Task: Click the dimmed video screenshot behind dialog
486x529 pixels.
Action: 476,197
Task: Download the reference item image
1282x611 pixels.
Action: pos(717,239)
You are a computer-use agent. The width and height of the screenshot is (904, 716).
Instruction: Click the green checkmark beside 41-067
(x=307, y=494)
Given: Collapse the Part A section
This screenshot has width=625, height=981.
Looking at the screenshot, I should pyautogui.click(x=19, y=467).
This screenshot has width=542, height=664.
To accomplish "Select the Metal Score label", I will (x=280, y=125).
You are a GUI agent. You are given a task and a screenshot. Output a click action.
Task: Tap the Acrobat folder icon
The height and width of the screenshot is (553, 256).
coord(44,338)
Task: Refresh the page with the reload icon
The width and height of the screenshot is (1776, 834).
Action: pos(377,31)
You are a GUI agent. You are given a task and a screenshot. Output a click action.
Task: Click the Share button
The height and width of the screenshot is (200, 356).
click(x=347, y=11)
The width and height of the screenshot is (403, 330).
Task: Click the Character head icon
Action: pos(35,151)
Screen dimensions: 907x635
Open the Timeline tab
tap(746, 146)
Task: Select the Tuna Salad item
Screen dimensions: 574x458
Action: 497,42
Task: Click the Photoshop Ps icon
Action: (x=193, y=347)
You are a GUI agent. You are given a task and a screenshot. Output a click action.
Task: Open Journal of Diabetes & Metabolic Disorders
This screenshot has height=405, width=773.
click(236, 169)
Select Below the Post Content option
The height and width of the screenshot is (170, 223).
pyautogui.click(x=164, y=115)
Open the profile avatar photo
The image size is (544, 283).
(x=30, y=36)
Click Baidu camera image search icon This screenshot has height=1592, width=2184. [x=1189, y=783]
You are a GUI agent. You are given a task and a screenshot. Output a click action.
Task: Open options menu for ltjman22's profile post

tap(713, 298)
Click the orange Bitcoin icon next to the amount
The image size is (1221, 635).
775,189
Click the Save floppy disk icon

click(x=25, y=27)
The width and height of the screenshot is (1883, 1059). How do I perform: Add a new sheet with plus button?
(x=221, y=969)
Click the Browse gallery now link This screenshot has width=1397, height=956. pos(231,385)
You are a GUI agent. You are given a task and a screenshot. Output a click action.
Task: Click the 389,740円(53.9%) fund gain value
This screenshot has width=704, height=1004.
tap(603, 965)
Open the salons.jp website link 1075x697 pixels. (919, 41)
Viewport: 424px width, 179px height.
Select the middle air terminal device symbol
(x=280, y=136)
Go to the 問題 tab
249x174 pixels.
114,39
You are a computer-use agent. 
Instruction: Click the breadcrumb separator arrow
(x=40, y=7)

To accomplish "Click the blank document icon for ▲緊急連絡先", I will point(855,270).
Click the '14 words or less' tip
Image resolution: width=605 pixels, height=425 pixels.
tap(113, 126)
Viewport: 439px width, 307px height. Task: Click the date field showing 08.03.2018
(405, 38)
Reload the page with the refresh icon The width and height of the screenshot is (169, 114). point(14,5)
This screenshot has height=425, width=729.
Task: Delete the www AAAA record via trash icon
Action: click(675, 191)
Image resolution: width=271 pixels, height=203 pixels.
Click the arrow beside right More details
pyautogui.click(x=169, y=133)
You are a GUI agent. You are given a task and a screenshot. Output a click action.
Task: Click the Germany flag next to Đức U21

+-------+

- PROBLEM -
Output everything in the records from the line containing "I will point(855,270)." down to the line containing "Action: click(675, 191)", both included, as a JSON list of strings with one string per line and blank lines omitted.

- SOLUTION TO THE EXERCISE -
[
  "To accomplish \"Click the blank document icon for ▲緊急連絡先\", I will point(855,270).",
  "Click the '14 words or less' tip",
  "Image resolution: width=605 pixels, height=425 pixels.",
  "tap(113, 126)",
  "Viewport: 439px width, 307px height. Task: Click the date field showing 08.03.2018",
  "(405, 38)",
  "Reload the page with the refresh icon The width and height of the screenshot is (169, 114). point(14,5)",
  "This screenshot has height=425, width=729.",
  "Task: Delete the www AAAA record via trash icon",
  "Action: click(675, 191)"
]